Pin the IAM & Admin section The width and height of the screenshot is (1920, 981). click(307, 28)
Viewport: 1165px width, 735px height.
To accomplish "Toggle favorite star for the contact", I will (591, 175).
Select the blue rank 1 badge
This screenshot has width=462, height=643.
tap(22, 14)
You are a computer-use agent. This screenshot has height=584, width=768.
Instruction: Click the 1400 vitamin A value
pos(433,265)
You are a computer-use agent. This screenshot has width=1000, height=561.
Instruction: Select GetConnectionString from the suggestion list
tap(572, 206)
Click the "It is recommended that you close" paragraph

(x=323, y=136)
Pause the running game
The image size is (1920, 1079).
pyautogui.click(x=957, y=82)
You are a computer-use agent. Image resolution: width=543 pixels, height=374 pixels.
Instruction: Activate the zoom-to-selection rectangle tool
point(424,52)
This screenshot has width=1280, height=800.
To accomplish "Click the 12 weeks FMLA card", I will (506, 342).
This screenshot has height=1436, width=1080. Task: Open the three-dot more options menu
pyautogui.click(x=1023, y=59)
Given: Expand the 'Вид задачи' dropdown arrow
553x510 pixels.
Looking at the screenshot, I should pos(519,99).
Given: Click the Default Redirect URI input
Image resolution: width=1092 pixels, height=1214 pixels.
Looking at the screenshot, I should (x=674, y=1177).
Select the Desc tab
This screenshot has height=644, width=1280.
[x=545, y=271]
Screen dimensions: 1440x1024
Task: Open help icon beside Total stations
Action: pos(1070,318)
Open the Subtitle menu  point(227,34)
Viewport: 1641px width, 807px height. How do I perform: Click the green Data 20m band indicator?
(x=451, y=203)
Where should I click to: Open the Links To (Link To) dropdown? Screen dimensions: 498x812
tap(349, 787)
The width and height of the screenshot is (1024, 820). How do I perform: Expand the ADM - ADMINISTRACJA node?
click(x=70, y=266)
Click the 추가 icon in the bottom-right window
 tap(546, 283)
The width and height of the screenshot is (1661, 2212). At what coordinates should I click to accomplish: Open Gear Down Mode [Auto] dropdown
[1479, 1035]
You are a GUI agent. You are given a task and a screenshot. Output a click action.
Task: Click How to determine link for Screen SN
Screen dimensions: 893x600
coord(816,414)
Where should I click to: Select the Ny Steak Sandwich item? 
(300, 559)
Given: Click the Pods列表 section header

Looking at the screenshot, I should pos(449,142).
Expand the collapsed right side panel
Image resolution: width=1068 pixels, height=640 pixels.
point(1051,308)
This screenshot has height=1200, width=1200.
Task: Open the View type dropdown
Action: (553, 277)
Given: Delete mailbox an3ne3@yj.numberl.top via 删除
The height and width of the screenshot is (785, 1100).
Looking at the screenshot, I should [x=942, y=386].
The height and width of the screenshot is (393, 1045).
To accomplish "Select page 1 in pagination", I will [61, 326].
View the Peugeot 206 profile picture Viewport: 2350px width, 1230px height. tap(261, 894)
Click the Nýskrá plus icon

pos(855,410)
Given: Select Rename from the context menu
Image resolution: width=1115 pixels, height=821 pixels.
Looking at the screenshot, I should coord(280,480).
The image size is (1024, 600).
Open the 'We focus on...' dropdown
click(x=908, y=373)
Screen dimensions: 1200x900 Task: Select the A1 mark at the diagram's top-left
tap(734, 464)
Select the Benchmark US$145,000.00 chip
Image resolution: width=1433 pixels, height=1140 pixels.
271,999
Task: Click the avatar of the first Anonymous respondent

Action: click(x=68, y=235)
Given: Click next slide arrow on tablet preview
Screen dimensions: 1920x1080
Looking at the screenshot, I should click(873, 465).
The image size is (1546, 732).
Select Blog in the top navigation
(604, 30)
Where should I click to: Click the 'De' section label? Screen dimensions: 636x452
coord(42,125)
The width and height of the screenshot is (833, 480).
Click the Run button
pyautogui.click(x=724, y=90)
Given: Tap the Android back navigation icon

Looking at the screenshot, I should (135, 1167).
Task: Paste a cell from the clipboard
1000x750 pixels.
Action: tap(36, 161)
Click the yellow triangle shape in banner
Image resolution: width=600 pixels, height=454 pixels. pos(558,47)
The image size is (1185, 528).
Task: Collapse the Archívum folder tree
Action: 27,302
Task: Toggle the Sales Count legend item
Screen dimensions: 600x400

═══

## 指示
「Given: Click the Pods列表 section header」を含む行から「will [61, 326].」を含む行までを、両端の行も含めて一字一句変えずに書き写しなさい。

## 本問の解答
Given: Click the Pods列表 section header

Looking at the screenshot, I should pos(449,142).
Expand the collapsed right side panel
Image resolution: width=1068 pixels, height=640 pixels.
point(1051,308)
This screenshot has height=1200, width=1200.
Task: Open the View type dropdown
Action: (553, 277)
Given: Delete mailbox an3ne3@yj.numberl.top via 删除
The height and width of the screenshot is (785, 1100).
Looking at the screenshot, I should [x=942, y=386].
The height and width of the screenshot is (393, 1045).
To accomplish "Select page 1 in pagination", I will [61, 326].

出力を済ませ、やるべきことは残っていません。